* [What is needed] Reproduce the records below exactly, but only between the lines holding "1568x516 pixels. At" and "This screenshot has height=480, width=480.", inclusive.

* [Data in this exercise]
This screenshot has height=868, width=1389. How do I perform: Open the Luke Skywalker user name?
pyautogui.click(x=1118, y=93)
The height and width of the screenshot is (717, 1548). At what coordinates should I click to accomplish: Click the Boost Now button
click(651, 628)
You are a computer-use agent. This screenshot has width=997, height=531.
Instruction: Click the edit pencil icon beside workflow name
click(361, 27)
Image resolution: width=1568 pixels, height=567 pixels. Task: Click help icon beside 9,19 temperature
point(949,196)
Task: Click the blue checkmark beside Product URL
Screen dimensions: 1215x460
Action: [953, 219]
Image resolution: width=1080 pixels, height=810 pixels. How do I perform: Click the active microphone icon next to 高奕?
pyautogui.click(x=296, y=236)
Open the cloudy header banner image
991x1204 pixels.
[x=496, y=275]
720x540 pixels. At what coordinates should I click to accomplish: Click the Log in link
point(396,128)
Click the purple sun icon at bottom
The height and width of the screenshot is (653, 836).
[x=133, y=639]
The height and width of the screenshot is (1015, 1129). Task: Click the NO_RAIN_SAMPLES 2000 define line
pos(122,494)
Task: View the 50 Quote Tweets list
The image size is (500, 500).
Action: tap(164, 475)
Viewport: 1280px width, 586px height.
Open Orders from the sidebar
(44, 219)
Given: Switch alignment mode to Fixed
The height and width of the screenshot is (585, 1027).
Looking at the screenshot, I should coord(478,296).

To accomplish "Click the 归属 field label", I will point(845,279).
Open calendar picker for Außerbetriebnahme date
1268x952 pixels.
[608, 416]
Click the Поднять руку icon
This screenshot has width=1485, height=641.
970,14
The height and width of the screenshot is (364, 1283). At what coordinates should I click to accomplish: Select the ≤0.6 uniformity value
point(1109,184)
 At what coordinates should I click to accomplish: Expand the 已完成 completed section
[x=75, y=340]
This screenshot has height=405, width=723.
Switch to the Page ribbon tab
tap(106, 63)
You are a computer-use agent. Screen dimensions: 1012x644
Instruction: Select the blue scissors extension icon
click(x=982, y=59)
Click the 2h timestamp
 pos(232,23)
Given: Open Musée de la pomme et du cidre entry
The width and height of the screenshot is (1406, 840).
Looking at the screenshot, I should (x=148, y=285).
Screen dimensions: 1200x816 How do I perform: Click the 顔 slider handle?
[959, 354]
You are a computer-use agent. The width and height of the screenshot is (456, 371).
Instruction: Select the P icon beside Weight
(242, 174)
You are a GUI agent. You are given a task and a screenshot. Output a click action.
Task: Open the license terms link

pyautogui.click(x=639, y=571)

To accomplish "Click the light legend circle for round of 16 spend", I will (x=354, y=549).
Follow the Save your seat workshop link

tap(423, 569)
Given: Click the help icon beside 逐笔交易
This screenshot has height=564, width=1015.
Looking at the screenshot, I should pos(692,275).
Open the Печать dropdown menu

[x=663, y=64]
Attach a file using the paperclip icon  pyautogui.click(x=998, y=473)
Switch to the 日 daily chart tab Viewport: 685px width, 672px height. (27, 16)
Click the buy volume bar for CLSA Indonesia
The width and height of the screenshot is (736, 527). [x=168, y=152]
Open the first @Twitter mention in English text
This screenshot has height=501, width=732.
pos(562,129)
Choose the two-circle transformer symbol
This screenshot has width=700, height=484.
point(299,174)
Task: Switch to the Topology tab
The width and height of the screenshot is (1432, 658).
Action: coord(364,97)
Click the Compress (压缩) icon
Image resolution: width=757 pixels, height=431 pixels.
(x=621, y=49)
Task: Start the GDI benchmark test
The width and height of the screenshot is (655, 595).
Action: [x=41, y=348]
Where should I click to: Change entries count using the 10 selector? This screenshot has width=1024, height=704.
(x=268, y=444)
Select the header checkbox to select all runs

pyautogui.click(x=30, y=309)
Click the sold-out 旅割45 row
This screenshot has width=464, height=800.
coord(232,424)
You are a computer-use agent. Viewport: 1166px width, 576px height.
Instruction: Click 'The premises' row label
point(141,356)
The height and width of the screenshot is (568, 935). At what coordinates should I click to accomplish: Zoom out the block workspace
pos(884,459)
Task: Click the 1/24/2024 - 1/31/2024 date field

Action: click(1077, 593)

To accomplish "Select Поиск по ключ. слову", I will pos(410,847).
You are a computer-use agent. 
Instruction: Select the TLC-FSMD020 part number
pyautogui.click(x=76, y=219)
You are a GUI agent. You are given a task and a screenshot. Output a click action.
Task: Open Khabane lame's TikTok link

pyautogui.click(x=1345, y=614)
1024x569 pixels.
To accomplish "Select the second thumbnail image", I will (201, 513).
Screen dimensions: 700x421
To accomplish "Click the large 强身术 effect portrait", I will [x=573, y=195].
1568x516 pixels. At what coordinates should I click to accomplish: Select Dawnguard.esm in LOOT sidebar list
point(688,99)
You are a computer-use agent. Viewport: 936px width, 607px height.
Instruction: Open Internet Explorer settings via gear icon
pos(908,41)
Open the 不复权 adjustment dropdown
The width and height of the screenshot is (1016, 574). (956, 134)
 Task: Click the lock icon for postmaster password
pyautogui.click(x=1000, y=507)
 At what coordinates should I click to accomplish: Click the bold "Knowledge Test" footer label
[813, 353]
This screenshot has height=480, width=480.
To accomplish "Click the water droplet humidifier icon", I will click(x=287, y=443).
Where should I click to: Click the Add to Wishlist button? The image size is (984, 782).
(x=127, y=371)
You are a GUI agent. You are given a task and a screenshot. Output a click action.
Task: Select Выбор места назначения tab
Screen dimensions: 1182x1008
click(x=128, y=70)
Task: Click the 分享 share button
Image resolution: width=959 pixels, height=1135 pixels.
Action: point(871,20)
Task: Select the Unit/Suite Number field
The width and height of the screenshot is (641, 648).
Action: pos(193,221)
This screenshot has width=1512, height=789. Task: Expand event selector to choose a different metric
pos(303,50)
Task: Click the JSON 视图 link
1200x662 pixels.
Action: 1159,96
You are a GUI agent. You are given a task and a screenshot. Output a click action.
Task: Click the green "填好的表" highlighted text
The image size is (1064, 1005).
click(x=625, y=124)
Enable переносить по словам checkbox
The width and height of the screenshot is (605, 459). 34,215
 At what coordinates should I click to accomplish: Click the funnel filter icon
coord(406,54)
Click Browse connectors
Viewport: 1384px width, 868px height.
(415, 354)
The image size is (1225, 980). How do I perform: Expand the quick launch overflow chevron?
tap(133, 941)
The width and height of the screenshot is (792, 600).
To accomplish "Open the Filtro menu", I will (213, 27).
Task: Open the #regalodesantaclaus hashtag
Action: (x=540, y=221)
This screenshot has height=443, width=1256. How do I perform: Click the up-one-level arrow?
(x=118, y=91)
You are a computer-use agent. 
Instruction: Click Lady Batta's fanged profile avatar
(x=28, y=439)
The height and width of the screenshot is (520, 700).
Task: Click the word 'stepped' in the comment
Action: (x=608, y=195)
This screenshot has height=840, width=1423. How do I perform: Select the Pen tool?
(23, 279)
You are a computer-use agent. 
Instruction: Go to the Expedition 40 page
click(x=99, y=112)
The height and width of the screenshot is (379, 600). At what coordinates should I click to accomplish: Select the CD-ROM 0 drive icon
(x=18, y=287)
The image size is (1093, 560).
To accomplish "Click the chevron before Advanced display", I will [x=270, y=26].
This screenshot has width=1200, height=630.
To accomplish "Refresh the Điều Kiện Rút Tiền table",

* [Solution to the problem]
1568x516 pixels. At what coordinates should I click to accomplish: Select Dawnguard.esm in LOOT sidebar list
point(688,99)
You are a computer-use agent. Viewport: 936px width, 607px height.
Instruction: Open Internet Explorer settings via gear icon
pos(908,41)
Open the 不复权 adjustment dropdown
The width and height of the screenshot is (1016, 574). (956, 134)
 Task: Click the lock icon for postmaster password
pyautogui.click(x=1000, y=507)
 At what coordinates should I click to accomplish: Click the bold "Knowledge Test" footer label
[813, 353]
This screenshot has height=480, width=480.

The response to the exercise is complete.